▶ [WORK TO DO]: Count the lines below that contain the word "Open", and give only that number.

==== GIVEN INFORMATION

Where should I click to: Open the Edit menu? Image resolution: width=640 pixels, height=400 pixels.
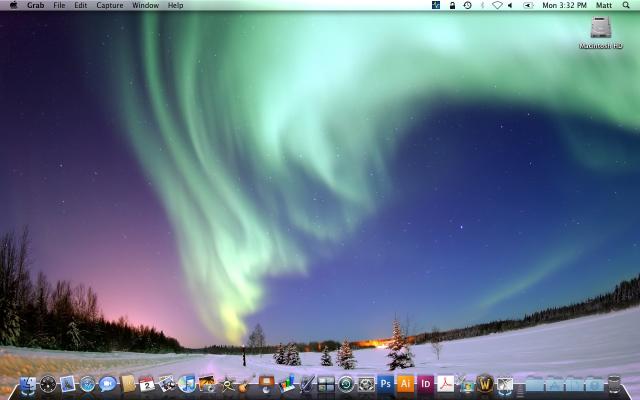80,5
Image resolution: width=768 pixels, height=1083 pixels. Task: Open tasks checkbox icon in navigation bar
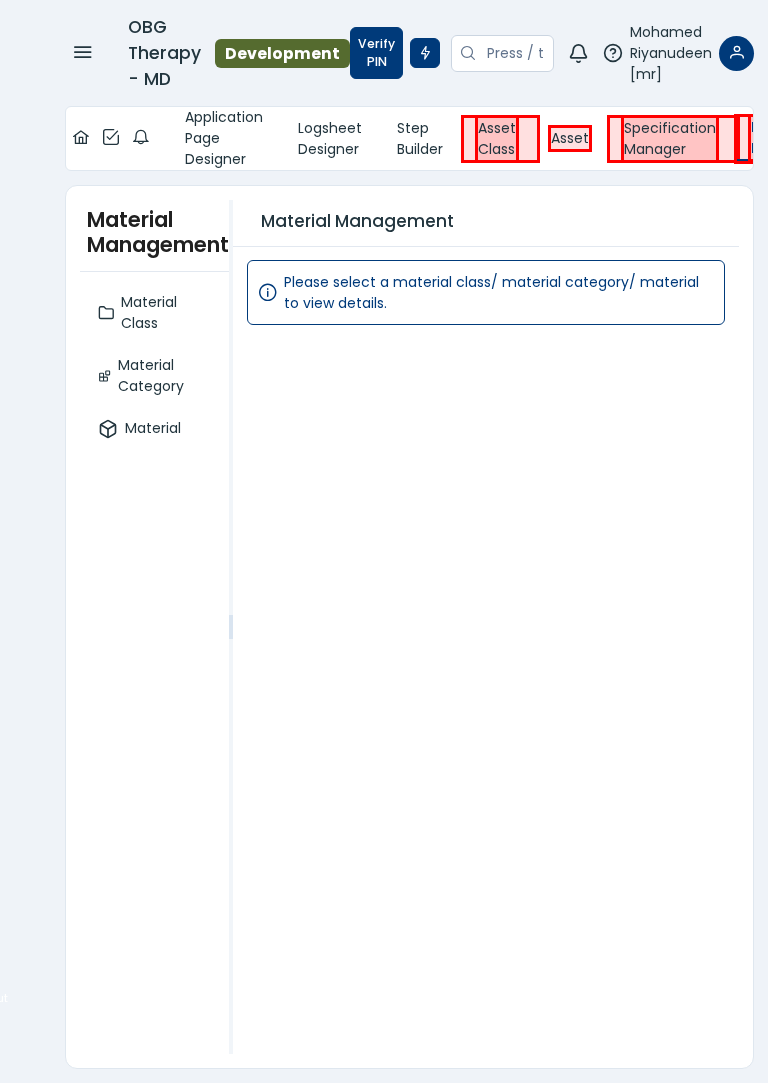tap(111, 138)
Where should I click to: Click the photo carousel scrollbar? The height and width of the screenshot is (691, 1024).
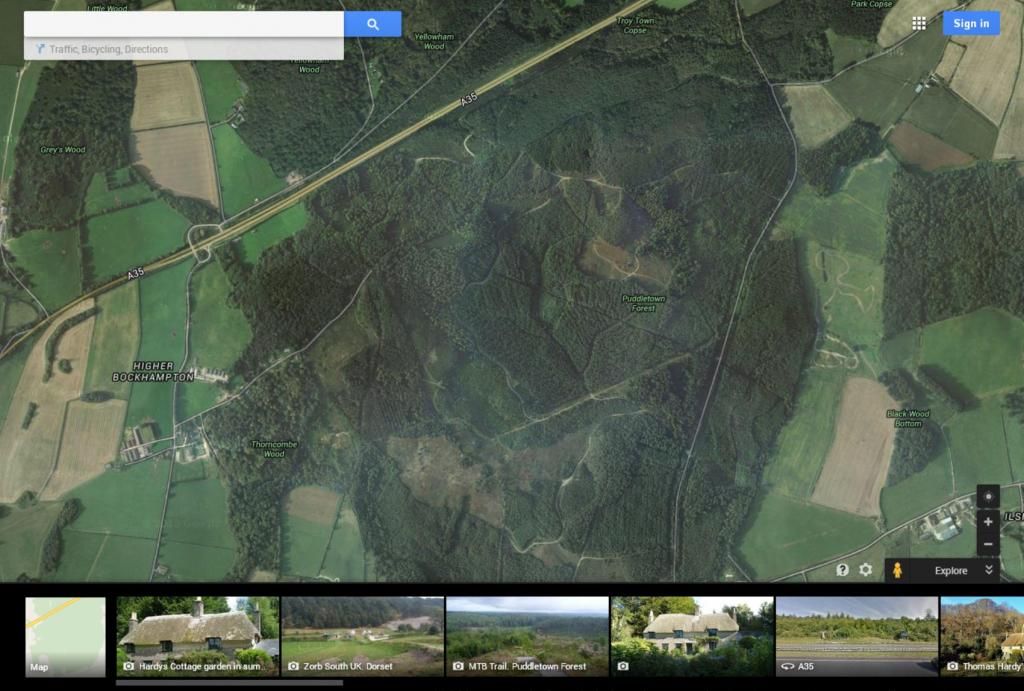(x=229, y=683)
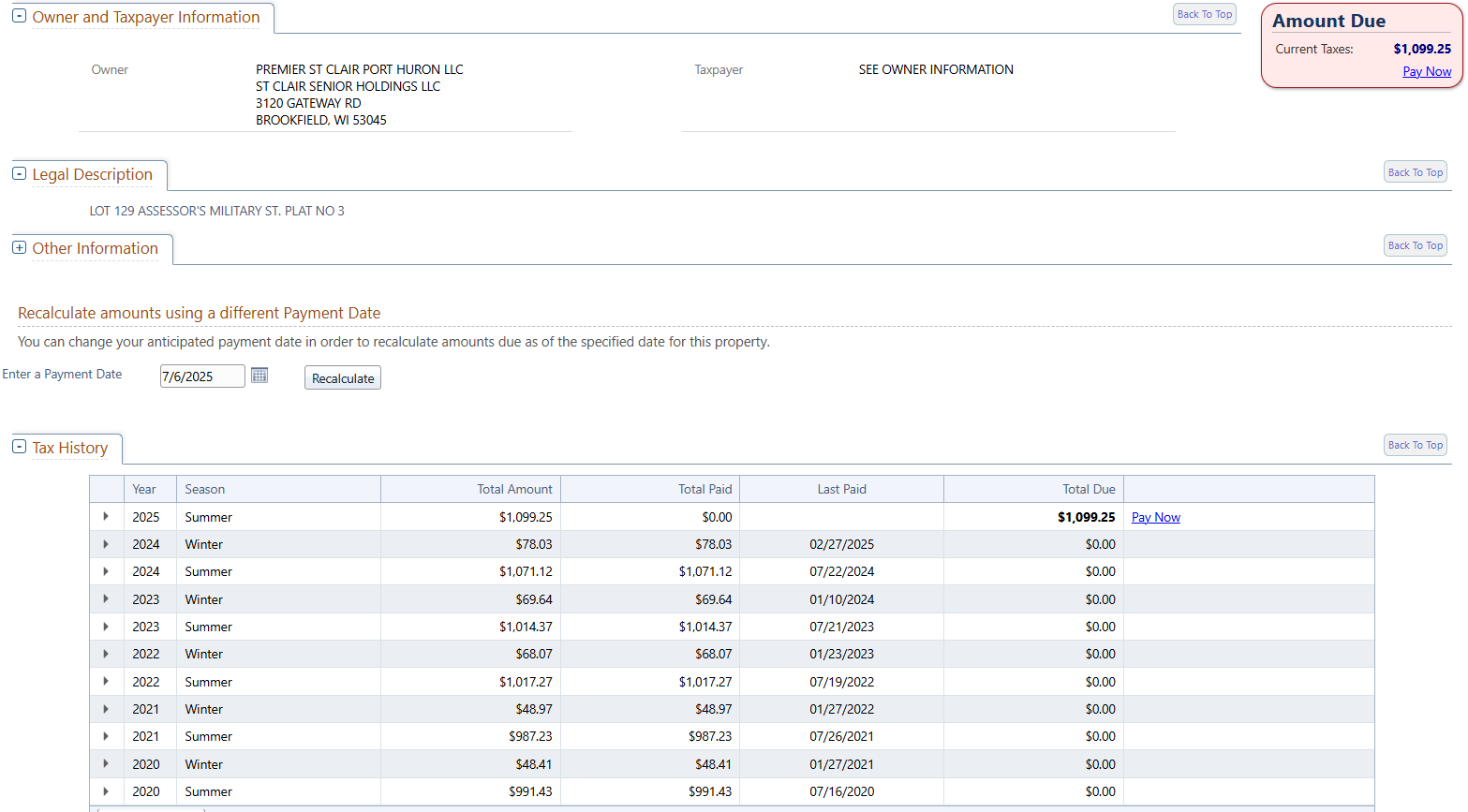Expand the 2021 Winter tax row
The height and width of the screenshot is (812, 1468).
[106, 709]
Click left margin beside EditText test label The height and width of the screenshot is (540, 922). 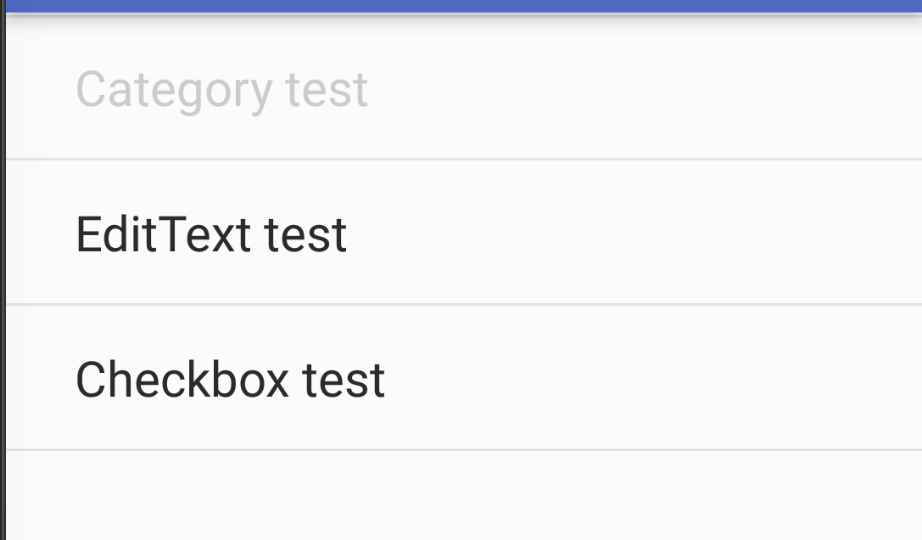pos(41,233)
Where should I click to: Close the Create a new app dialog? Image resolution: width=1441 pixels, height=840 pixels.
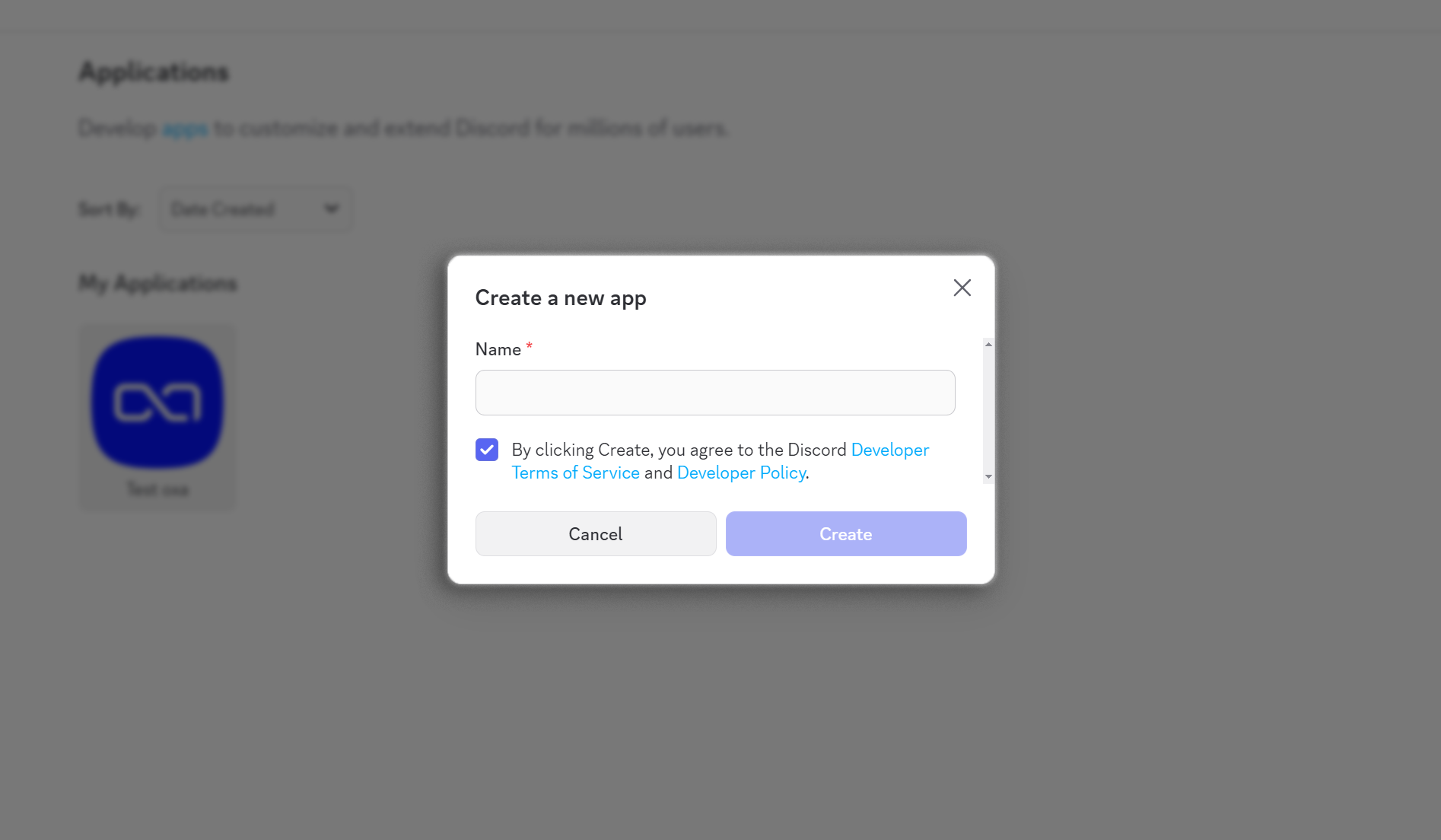(x=962, y=288)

========

▶ [WRITTEN RESPONSE]: 2